Relief for tax losses. Tax losses may be carried forward for three years. In addition, under Law No. 273, dated 15 April 2014, losses incurred in 2003 and 2004 can be carried forward for one extra year (four years in total). Losses incurred in 2005, 2006, 2007 and 2008 can be carried forward for an additional four or seven years. This applies to certain companies specified under this law.

Groups of companies. Parent companies are not required to pre­pare consolidated financial statements that incorporate the activi­ties of their associated companies and subsidiaries. Each legal entity is taxed separately.

Other significant taxes

The following table summarizes other significant taxes.

☆ ☆ ☆ ☆ ☆

Problems to work on
A - Write out the part of the tax passage that begins at the words "Relief for tax" and stops after the words "is taxed separately.".
B - Carry on the tax passage from its final sentence.
The rows have nothing to do with the tax passage.

Dataset entries

☆ ☆ ☆ ☆ ☆

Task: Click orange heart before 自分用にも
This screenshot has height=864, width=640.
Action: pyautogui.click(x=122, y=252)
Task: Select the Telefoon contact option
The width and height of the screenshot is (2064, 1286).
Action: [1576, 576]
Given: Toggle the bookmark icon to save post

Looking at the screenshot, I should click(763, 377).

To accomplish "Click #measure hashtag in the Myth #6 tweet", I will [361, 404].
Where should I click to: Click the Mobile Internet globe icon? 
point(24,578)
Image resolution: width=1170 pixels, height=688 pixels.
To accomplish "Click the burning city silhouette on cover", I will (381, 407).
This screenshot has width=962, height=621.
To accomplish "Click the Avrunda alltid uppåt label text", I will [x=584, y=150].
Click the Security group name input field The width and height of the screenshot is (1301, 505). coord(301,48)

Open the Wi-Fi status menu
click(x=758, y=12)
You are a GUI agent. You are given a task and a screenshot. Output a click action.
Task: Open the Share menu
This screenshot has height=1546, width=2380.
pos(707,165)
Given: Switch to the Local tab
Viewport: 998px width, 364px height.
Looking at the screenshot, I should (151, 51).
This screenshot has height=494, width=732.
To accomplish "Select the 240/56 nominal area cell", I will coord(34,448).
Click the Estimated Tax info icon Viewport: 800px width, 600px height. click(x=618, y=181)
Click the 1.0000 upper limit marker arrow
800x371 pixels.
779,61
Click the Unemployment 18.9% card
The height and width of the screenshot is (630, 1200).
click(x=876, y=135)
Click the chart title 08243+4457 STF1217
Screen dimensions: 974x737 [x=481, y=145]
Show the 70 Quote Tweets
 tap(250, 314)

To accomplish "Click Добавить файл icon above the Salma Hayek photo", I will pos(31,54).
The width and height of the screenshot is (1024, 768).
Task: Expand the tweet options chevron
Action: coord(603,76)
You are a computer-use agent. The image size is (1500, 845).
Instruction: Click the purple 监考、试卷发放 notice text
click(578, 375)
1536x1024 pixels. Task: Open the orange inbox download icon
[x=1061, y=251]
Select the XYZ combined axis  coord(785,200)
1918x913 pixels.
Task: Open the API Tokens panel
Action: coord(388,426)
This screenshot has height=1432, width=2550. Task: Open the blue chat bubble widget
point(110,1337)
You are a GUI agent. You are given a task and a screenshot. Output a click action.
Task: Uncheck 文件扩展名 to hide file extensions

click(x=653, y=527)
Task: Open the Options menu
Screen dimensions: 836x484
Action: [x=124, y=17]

☆ ☆ ☆ ☆ ☆

Expected answers
A -
Relief for tax losses. Tax losses may be carried forward for three years. In addition, under Law No. 273, dated 15 April 2014, losses incurred in 2003 and 2004 can be carried forward for one extra year (four years in total). Losses incurred in 2005, 2006, 2007 and 2008 can be carried forward for an additional four or seven years. This applies to certain companies specified under this law.

Groups of companies. Parent companies are not required to pre­pare consolidated financial statements that incorporate the activi­ties of their associated companies and subsidiaries. Each legal entity is taxed separately.

B -
Nature of tax Rate
Value-added tax (VAT); imposed on the
supply of goods and services by a taxable
person in the course of an economic activity
in Lebanon and on imports; certain supplies
are exempt; registration with the Directorate
of VAT is required if an entity’s total taxable
turnover for the four preceding quarters
exceeded LBP150 million; all persons
performing taxable economic activities have
the option of registering, regardless of the
amount of turnover
Standard rate 10.00%
Tax on portion of foreign head office overhead
allocated to a Lebanese subsidiary, associated
company or branch
7.50%
Customs duties on imported goods Various
Social security contributions
Sickness and maternity, on monthly
salaries up to LBP2,500,000; paid by
Employer 7.00%
Employee 2.00%
Family allowances, on monthly salaries up
to LBP1,500,000; paid by employer
6.00%
End-of-service indemnity, on monthly
salaries; paid by employer
8.50%
Stamp duty on documents, such as the issuance
of share capital, corporate bonds, commercial
bills, lease agreements, employment agreements
and other agreements (contracts related to
foreign transactions of Lebanese offshore
companies are exempt)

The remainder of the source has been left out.